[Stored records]
»»
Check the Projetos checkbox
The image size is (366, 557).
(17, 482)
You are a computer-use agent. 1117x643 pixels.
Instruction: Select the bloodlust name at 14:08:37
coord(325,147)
««
#### ACTIVITY
Would you return, unchanged, the lines from the one containing "The image size is (366, 557)." through the end of the entries?

#### TASK SOLUTION
The image size is (366, 557).
(17, 482)
You are a computer-use agent. 1117x643 pixels.
Instruction: Select the bloodlust name at 14:08:37
coord(325,147)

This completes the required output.